Due persone disperse nel giro di poche ore nei boschi e il dispiegamento di forze per portarle in salvo: è successo in provincia di Piacenza domenica sera, 14 luglio. Situazioni che durante il periodo estivo si moltiplicano con
rischi per gli escursionisti e i soccorritori. Purtroppo sono frequenti anche i casi in cui c’è chi si avventura in terreni impervi in infradito, oppure ci si lascia sorprendere dal temporale.
Il Cai ricorda alcuni accorgimenti basilari per chi frequenta boschi, sentieri e la montagna in generale.
“Non ci stanchiamo mai di ricordare le regole essenziali che riguardano abbigliamento e attrezzature adeguate, il controllo delle previsioni meteo e le informazioni sul percorso che si vuole intraprendere – spiega il presidente provinciale del Cai Claudio Faimali -. Per le persone che conoscono bene il territorio il rischio è quello di sopravvalutare le proprie capacità e sottovalutare i rischi che ci sono anche per escursionisti esperti e per chi frequenta da tempo gli stessi luoghi.
Un altro consiglio è quello di evitare di andare da soli nei boschi perchè basta poco per mettersi in pericolo, anche una semplice distorsione a una caviglia potrebbe impedire di proseguire il cammino”.
La sezione piacentina del Cai nell’ottobre del 2023 aveva organizzato un ciclo di quattro incontri divulgativi dedicati alla sicurezza in montagna aperti a tutta la cittadinanza.
Tra gli argomenti trattati la scelta del percorso, il meteo e le attrezzature. I vertici del Cai stanno organizzato la seconda edizione dell’iniziativa che si svolgerà tra ottobre e novembre 2024 con nuovi argomenti.

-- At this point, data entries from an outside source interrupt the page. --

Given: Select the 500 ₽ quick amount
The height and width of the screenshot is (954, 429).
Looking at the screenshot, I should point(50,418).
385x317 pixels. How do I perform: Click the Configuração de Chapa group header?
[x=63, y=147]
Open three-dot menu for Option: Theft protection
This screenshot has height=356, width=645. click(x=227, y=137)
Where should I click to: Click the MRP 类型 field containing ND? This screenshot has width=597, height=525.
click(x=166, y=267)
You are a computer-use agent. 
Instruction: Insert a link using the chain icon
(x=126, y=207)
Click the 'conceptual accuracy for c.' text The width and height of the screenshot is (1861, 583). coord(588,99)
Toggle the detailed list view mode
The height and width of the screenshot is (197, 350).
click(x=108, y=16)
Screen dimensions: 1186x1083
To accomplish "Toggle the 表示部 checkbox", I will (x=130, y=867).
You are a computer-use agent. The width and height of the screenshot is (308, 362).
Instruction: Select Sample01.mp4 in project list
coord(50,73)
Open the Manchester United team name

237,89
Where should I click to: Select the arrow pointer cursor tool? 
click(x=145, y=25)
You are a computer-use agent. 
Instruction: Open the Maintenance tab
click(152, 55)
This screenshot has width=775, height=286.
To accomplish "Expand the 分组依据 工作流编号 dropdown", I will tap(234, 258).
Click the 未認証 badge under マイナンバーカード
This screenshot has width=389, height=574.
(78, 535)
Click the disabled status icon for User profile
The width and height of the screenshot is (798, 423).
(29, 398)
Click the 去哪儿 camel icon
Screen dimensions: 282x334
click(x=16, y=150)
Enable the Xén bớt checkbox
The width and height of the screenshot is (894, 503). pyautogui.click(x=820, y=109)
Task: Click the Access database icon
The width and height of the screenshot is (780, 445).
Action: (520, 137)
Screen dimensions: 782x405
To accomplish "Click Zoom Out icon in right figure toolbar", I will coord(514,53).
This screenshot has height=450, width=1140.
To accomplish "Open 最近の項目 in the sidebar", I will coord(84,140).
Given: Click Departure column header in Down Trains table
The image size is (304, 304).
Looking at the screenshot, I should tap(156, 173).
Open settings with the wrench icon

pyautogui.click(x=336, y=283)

“Oltre ai corsi per chi si vuole avvicinare all’alpinismo e all’arrampicata troviamo corretto proporre serate divulgative aperte e gratuite per tutta la cittadinanza per illustrare pillole di saggezza alpinistica e far conoscere tecniche per la sicurezza in montagna sia in estate che in inverno” ha concluso il segretario del Cai Aldo Scorsoglio.